REQUIRED TASK - Retype the lines below, starting with the line that contains "coordinates (616, 18)." and going on through the line that contains "at (491, 55).", keeping both end lines.

RECORDED DATA -
Start

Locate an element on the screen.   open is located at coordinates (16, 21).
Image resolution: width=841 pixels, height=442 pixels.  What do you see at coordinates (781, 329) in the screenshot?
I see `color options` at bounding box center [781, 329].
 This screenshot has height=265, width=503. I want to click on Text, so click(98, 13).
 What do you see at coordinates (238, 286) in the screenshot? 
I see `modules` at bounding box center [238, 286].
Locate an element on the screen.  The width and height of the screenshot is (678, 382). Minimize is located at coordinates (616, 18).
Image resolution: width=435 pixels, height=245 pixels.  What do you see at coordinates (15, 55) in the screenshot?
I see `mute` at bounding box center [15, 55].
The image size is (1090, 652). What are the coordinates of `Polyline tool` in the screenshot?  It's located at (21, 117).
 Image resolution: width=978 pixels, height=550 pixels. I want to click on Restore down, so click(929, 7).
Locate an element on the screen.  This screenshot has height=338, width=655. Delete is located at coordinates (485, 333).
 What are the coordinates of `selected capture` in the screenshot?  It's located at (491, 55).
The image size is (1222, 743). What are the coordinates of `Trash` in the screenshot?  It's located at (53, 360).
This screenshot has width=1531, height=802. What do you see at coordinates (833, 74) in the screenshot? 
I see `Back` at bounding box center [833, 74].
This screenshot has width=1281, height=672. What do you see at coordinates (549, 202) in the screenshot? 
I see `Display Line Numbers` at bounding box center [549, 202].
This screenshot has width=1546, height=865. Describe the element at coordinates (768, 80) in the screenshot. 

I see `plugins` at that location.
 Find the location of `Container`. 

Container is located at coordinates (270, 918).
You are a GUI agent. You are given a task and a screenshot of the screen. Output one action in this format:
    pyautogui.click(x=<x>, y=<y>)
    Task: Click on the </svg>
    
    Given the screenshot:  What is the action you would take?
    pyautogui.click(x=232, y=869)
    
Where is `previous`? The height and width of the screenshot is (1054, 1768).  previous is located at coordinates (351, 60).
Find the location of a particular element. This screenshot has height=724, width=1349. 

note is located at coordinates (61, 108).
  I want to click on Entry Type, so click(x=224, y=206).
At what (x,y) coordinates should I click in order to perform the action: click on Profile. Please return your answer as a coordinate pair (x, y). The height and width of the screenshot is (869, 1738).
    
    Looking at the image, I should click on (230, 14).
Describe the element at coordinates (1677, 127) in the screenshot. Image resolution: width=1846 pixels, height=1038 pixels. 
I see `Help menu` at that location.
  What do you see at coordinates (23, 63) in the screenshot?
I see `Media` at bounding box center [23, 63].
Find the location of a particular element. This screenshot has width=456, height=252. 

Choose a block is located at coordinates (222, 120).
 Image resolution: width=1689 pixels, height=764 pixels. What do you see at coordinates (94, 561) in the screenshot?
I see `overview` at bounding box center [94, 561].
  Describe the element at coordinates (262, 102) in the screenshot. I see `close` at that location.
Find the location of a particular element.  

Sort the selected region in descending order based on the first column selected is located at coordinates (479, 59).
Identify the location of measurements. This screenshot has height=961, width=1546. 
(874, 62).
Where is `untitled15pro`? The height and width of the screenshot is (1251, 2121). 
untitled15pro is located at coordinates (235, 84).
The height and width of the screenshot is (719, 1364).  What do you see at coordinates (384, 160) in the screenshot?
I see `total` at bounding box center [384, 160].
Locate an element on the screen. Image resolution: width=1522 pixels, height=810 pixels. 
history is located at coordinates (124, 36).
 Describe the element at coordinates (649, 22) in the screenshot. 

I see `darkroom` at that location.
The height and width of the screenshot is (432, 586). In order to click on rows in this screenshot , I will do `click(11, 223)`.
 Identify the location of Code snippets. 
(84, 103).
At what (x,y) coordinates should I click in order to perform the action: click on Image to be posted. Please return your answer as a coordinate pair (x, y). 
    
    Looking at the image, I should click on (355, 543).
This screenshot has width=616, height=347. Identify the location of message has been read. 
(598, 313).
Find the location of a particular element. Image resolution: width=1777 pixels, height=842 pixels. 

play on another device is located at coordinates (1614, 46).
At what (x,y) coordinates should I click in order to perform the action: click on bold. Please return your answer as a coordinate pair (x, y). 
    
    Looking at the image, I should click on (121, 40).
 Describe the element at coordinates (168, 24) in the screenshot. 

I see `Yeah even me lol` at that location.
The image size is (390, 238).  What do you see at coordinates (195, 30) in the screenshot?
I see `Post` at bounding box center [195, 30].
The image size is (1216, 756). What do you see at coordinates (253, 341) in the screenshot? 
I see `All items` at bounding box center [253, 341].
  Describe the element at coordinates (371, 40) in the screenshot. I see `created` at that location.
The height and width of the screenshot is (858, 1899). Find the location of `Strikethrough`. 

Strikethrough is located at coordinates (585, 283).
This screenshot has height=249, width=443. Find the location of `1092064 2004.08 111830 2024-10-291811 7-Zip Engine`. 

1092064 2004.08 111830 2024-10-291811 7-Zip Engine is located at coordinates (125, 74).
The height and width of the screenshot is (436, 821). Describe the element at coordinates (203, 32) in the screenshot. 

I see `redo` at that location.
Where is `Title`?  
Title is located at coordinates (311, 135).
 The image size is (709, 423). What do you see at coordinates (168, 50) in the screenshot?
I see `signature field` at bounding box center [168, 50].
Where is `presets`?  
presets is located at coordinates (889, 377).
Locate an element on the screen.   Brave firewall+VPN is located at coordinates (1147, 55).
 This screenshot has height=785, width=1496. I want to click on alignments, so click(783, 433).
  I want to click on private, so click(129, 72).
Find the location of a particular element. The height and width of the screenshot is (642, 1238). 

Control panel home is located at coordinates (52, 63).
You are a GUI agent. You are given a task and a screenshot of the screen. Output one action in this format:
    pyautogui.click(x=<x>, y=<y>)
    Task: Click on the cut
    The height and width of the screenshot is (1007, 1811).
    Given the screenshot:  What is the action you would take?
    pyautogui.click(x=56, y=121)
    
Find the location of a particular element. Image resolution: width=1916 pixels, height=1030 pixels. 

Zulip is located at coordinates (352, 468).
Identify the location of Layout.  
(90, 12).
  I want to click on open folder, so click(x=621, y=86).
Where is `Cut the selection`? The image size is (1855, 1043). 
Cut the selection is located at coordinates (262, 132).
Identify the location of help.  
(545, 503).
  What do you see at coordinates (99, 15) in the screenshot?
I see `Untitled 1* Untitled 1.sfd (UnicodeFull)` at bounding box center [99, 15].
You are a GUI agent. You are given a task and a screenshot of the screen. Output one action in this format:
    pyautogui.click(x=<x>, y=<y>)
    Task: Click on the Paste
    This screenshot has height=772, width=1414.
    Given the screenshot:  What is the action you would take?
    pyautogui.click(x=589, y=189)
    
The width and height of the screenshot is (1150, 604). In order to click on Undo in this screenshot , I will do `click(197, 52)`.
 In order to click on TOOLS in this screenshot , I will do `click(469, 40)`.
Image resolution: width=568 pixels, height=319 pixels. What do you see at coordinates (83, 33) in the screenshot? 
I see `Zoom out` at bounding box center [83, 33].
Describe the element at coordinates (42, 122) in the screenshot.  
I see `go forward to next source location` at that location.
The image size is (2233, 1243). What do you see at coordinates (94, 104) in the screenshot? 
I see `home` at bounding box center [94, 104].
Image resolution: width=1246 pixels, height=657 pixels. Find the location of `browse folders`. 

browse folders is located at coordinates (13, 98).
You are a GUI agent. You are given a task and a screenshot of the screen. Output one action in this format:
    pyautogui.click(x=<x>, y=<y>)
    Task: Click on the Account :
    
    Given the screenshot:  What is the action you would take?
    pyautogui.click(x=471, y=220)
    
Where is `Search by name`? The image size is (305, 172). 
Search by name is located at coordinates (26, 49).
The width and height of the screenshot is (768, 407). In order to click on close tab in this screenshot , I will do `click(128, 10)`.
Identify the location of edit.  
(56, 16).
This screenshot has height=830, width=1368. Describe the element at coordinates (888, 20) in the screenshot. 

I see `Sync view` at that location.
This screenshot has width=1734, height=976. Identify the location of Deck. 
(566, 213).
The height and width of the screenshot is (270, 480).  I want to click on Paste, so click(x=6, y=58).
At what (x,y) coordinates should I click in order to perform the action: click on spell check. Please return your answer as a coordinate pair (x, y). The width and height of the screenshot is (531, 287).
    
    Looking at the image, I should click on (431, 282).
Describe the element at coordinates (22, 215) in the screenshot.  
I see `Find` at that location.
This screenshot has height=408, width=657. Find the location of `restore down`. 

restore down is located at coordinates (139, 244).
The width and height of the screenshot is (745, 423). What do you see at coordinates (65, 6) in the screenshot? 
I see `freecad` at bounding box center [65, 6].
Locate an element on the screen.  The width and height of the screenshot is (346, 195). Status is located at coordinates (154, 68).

End

RESULT FOR THIS TASK -
Locate an element on the screen.  The width and height of the screenshot is (678, 382). Minimize is located at coordinates (616, 18).
Image resolution: width=435 pixels, height=245 pixels.  What do you see at coordinates (15, 55) in the screenshot?
I see `mute` at bounding box center [15, 55].
The image size is (1090, 652). What are the coordinates of `Polyline tool` in the screenshot?  It's located at (21, 117).
 Image resolution: width=978 pixels, height=550 pixels. I want to click on Restore down, so click(929, 7).
Locate an element on the screen.  This screenshot has height=338, width=655. Delete is located at coordinates (485, 333).
 What are the coordinates of `selected capture` in the screenshot?  It's located at (491, 55).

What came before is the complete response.